My stomach flips. It is a physiological betrayal.
"Doing what?" I ask, my voice tight. I keep my eyes glued to the screen, terrified that if I look at him, he will see the flush rising on my neck.
"The robot thing," Jax says. "You’re sitting so still I’m waiting for you to buffer. You haven't blinked in forty-five seconds."
"I am working, Dr. O’Connell. A concept you might want to explore."
"You’re hiding," he counters.
He spins his chair around—squeak, squeak—to face me.
The sound goes straight down my spine.
"We haven't talked about yesterday," he says.
I stop typing.
I take a slow breath through my nose. I can still taste him. That is the problem. I have brushed my teeth three times, I have drunk two espressos, and I can still taste the salt and coffee that is apparently the base flavor profile of Jax O’Connell.

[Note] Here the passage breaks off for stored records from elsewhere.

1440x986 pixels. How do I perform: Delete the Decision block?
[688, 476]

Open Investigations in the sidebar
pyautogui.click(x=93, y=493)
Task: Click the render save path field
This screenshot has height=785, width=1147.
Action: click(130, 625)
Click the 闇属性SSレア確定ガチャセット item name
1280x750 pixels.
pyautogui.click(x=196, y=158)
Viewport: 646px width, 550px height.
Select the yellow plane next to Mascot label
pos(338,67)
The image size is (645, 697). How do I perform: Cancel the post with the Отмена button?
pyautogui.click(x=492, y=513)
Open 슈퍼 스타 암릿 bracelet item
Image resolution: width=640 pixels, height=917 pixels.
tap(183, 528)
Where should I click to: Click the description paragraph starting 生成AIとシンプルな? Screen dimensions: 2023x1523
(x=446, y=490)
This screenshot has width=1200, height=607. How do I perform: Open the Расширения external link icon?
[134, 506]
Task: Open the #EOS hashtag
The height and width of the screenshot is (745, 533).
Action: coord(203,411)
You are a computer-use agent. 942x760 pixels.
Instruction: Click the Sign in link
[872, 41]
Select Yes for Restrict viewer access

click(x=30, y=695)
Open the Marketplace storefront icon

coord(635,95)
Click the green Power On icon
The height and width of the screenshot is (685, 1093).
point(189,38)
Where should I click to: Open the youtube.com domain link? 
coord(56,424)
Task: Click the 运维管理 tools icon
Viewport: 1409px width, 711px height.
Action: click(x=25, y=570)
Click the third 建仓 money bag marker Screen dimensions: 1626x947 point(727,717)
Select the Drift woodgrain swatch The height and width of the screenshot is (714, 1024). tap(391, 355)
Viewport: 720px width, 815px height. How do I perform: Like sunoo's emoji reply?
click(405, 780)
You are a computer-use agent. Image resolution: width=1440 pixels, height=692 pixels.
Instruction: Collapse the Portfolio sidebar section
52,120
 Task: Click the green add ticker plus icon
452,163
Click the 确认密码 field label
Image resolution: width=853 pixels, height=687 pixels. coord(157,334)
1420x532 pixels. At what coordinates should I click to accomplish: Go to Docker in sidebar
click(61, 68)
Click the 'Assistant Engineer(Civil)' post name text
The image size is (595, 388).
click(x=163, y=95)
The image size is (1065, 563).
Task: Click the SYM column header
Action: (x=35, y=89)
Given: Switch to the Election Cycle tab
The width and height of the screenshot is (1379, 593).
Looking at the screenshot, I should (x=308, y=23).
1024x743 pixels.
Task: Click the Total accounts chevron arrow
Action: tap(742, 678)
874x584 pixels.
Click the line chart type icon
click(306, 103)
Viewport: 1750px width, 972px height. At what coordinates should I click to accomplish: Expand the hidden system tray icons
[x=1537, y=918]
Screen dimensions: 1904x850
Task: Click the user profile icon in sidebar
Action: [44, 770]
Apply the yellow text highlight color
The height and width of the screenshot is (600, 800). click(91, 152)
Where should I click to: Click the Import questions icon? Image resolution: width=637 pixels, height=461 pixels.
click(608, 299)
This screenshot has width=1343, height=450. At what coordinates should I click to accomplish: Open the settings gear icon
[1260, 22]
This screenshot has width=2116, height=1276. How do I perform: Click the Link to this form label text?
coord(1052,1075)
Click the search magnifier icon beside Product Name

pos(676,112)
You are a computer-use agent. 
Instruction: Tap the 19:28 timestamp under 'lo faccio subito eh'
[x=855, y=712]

"There is nothing to talk about," I say.
I finally turn tolook at him.
Mistake.
He is looking at me with a mix of amusement and something darker. His lips—which are usually quirked in a smirk—are bruised. Slightly swollen.
Because I bit him.
I, Maxwell York, Chief of Cardiothoracic Surgery, bit a subordinate in a closet.
I look away instantly, focusing on his left ear.
"It was a physiological error," I say tightly. "Cortisol levels were elevated. The sympathetic nervous system was overstimulated. It was a stress response. Nothing more."
Jax stops chewing the stirrer. He drops it into the trash can.
"Is that what you tell yourself, Max? That it was just a reflex?"
"Yes."
"Liar."
He stands up. He walks toward the tape line. My heart rate spikes instantly.Thump-thump.
"Stay on your side," I warn him.
"Or what?" he asks, stepping right up to the boundary. His voice drops to that rough, scratchy register that makes my toes curl in my bespoke loafers. "You’ll drag me back into the closet and punish me?"
I flush. I can feel the heat rising up my neck, betraying me.
"I will report you to Dr. Sterling for harassment," I lie.
Jax laughs. It’s a dry, humorless sound. "You won't. You liked it too much."
Before I can formulate a rebuttal that doesn't involve admitting he is right, my pager beeps.
I look down. It’s a consult request.